We actually found out about Porter’s cancer diagnosis in a roundabout way, again with the involvement of compassionate doctors. Jen had take Porter to a checkup with his pediatrician at Kaiser Alameda. The doctor had been seeing Pixton children in Alameda since the oldest was a year old and the only child. We have always like her. While she was looking at Porter’s online record, Jen said, she started crying. Jen asked her what was wrong and she told Jen that the marrow tests had come back and showed that Porter, our three-month-old baby boy, had leukemia.
I can barely remember Jen coming home and telling me about the diagnosis. My brain was so foggy. It didn’t seem real. I kept thinking through every thing over and over. Was the diagnosis maybe wrong? They’d been wrong about this kind of thing before, right? Couldn’t it still just be a little platelet problem?
Kaiser set up an appointment for us in the pediatric oncology department. At the time, I barely knew what pediatric meant. Jen had to tell me what oncology meant. The childhood cancer department. That’s where we were going.
We took our little son to the basement of the Oakland Kaiser building right next to the parking garage–I can’t remember the name. That’s where the ped-onc department was located at the time. A nurse led us into a doctor’s tiny office with stacks of papers on the desk. There wasn’t much room there and it was packed. We were introduced to the oncologist, a social worker and a nurse practitioner. Our knees were all nearly touching in the middle of that little room.
The news was bad and it only got worse. Not only did Porter had leukemia, but he had a very rare kind called Juvenile Myelomonocytic Leukemia, JMML for short. There were so few children in the US with JMML, that when they did studies, they had to go to Europe and Asia to find enough children with JMML to get meaningful statistics.
Fine, I thought, we’ll get it treated and move on. “So what’s the survival rate?” I’ll never forget the sad look on the doctor’s face. “It’s not very good.”
“What does that mean?” I asked.
“Below fifty percent.” Oh. When I looked it up on the internet later that day, I saw that the survival rate was more in the neighborhood of 25 to 30 percent.
She also told us that traditional chemotherapy did not work to cure JMML. The only treatment that worked–and that only some of the time–was a bone marrow transplant. Bone marrow transplants are a huge deal fraught with potentially deadly complications. When the recipient is a child, it’s all the more dangerous.
My head was spinning at this point. The one positive point they gave us–if you could call it that–was that his cancer was currently “simmering.” It wasn’t in remission; it was just kind of sitting there. That meant that we had time. We didn’t need to jump into treatment. The proposed treatment for the immediate future was to wait and watch.
Well, wait and watch we did. And we read and studied and called and made connections. We found other families with JMML children. We had our other biological child typed and miraculously she was a perfect match to be a stem cell donor. What a blessing there!
I joined Team and Training and Porter became one of the honorees for the cycling season. The Luekemia and Lyphoma Society gave us tremendous support. So did our church community. Our families were out of state so they offered prayers.

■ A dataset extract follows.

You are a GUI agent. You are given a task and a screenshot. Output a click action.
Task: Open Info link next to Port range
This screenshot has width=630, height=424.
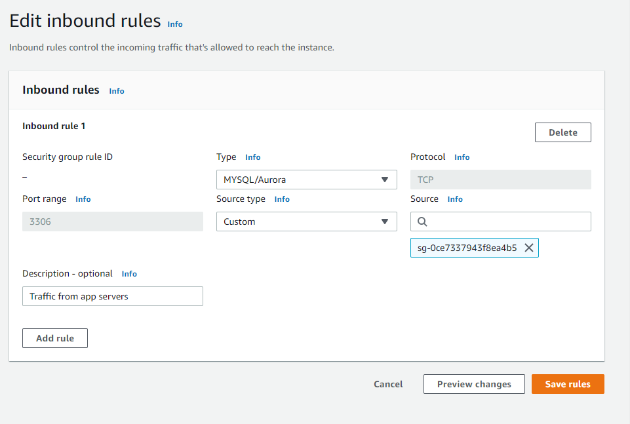click(x=83, y=199)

It appears that God heard those prayers. The leukemia has uncharacteristically remained “simmering” and we have continued to wait and watch–for eight years now! Apparently, some kids have simply outgrown JMML. Perhaps that is what’s happening with Porter. We don’t know, but don’t take any moment of his life for granted either. He has been a gift to our family–a crazy, rambunctious, happy, easygoing gift.